Records supplied -
____________________

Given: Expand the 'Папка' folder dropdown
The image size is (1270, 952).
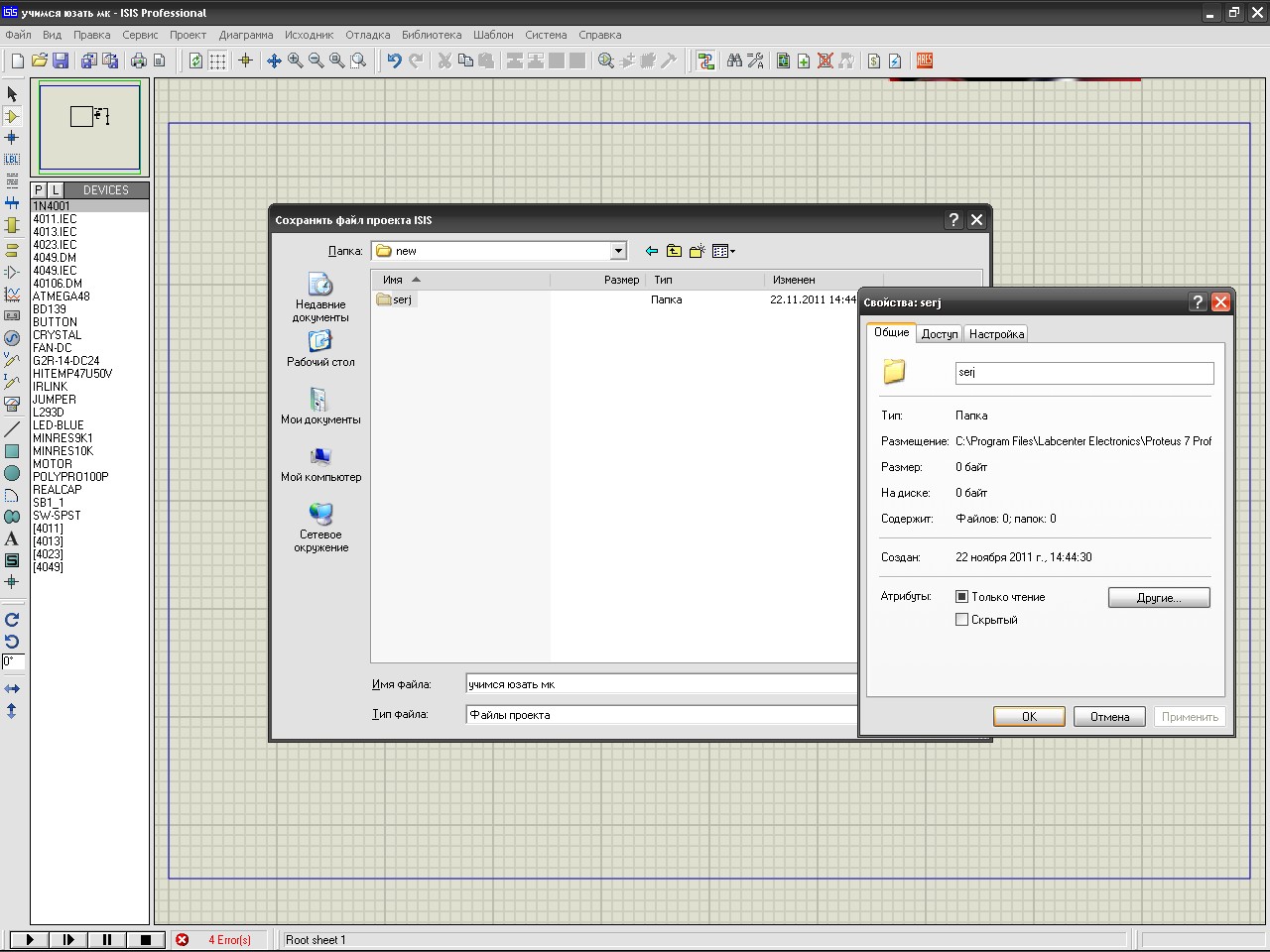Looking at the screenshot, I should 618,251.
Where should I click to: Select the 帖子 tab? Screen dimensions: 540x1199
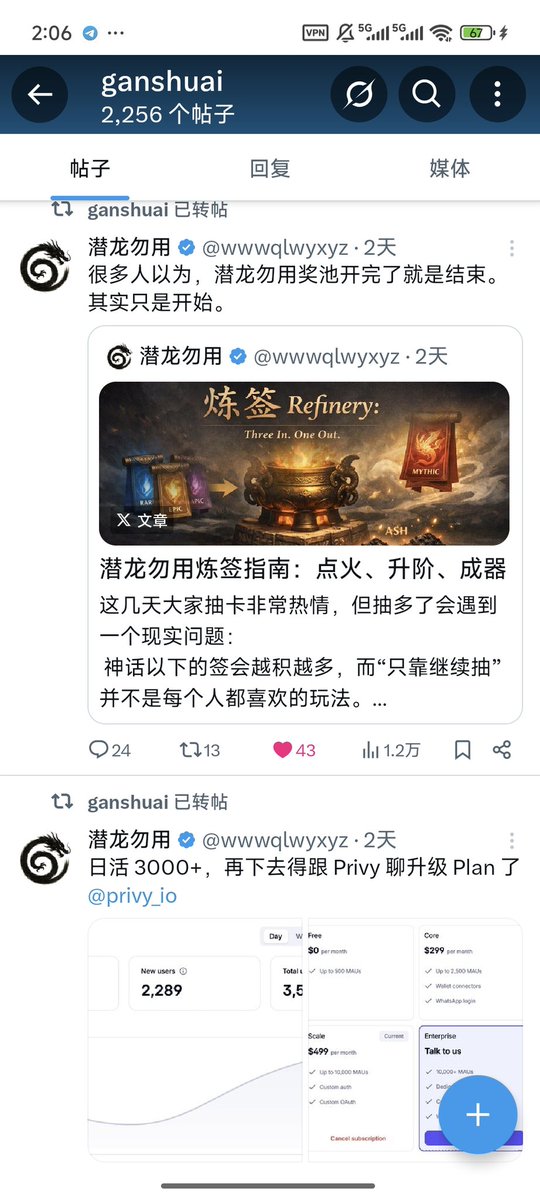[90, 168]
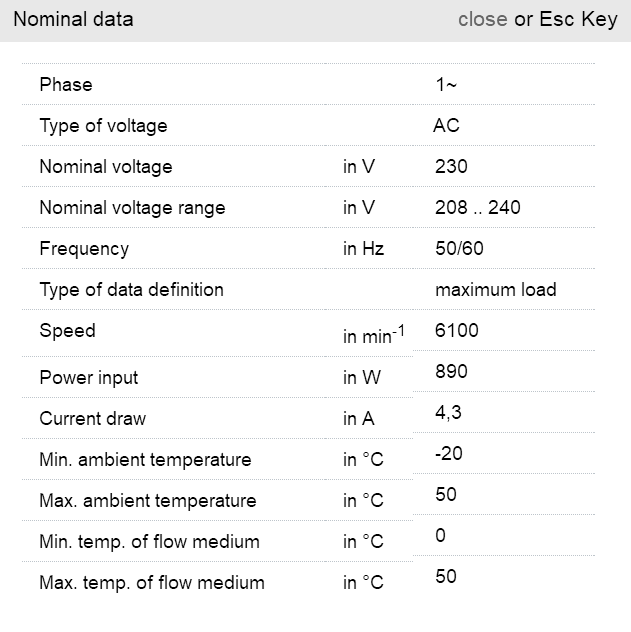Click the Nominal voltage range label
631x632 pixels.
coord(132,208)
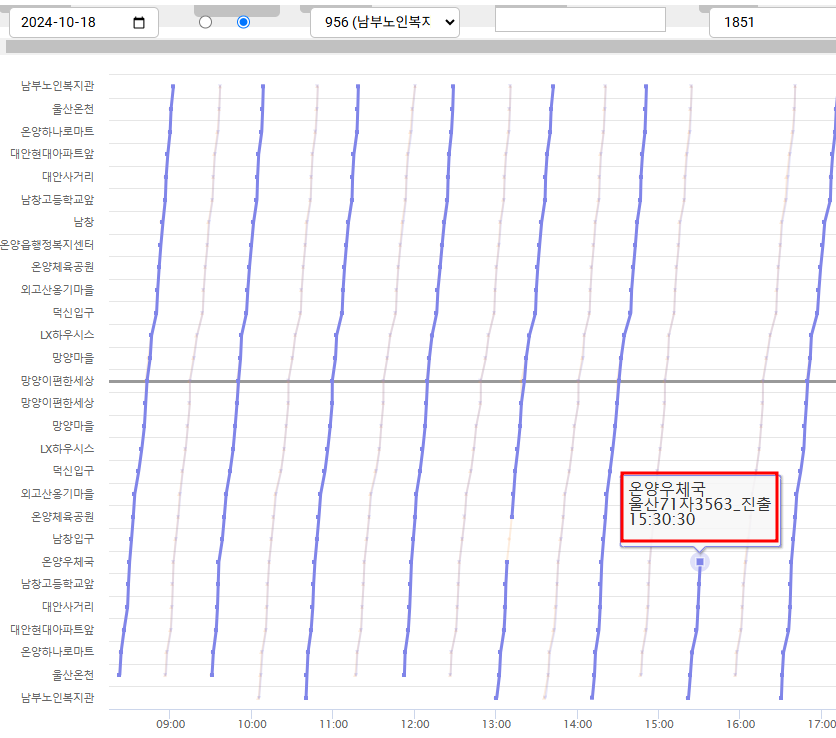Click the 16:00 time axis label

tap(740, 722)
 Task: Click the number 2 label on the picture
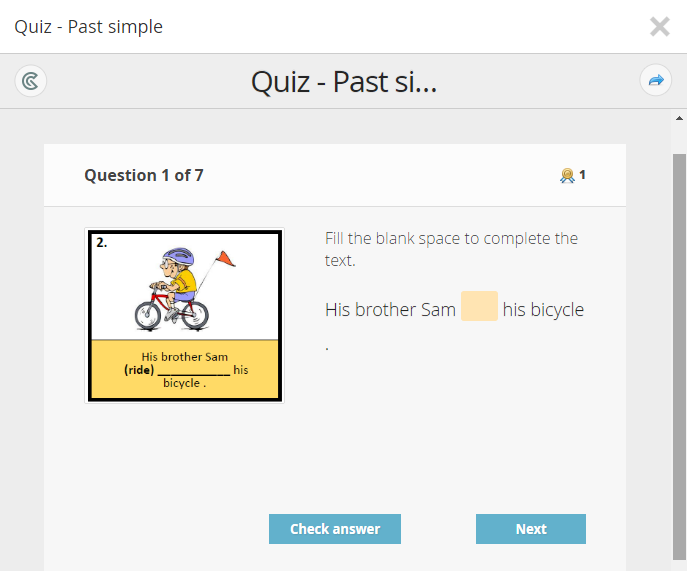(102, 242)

____________________

Requirement - Turn the lines of all the records above into a numbered list, skipping blank lines and leaving out the pictures.

Task answer -
1. Given: Expand the 'Папка' folder dropdown
2. The image size is (1270, 952).
3. Looking at the screenshot, I should 618,251.
4. Where should I click to: Select the 帖子 tab? Screen dimensions: 540x1199
5. [90, 168]
6. Click the Nominal voltage range label
7. 631x632 pixels.
8. coord(132,208)
9. Click the 16:00 time axis label
10. tap(740, 722)
11.  Task: Click the number 2 label on the picture
12. (102, 242)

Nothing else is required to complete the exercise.